The college’s historic partnership with the Folger Shakespeare Library was another deciding factor in the selection. The library was founded by Henry Clay Folger, a member of Amherst’s class of 1874. Folger’s interest in Shakespeare was sparked during his time at the college, when he attended a lecture by Ralph Waldo Emerson. Following the lecture, Emerson encouraged him to further pursue Shakespeare’s works, and Folger developed a lifelong passion for Shakespeare.
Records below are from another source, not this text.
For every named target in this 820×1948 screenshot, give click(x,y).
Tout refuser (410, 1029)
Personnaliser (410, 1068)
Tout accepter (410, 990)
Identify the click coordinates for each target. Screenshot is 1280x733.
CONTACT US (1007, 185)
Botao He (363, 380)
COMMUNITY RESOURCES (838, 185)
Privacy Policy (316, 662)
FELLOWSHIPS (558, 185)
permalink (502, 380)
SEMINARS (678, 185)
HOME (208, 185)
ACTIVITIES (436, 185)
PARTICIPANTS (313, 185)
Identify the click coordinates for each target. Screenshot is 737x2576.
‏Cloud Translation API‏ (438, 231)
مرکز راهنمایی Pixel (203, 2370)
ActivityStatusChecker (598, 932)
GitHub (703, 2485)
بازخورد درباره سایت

Following his rise to wealth and national prominence, Folger began collecting Shakespeare’s works.
“The Folio gives material form to an intellectual bond,” Bosman said. “This exhibition reaffirms our relationship with our sibling institution, the Folger Shakespeare Library.”
One stated goal for the exhibition at Amherst is to involve the Five Colleges as well as local and regional residents.
“We will have tie-ins with other local libraries, like the Jones Library in Amherst and the Renaissance Center at UMass, so it’s going to be a wide partnership with other museums and libraries,” Nelson said. “This is an opportunity to allow people from small towns to come by, develop programming that will invite local communities — not just the Amherst College community — to learn about Shakespeare, to see the book up close, and to learn the context of Shakespeare and his work.”
Nelson said that the Pioneer Valley is a good location for the exhibition because it allows Shakespeare’s work to be exposed to a regional community that has never interacted with these works in a tactile fashion.
Bosman also plans to integrate the exhibition and related programming into his course on Shakespeare, which is held each spring.
“I want to involve as many visiting scholars from the Folger and other colleges and libraries in the Shakespeare course as possible,” he said. Other courses at Amherst, across various disciplines in the humanities, are also planned to take advantage of the First Folio’s visit.
“This is not going to be closed event for specialists, but an outreach opportunity both locally and regionally,” Bosman said. “One of my plans is to get faculty and staff who don’t normally work on Shakespeare but feel inspired by him to join the conversation in whatever form they practice.”
“I hope the exhibition will be a lightning rod for debate on campus,” Bosman said. “Shakespeare has inspired many of the world’s greatest artists and thinkers — from John Keats to Duke Ellington, from Maya Angelou to Mumford & Sons — and many Amherst students and faculty are Shakespeare fans.”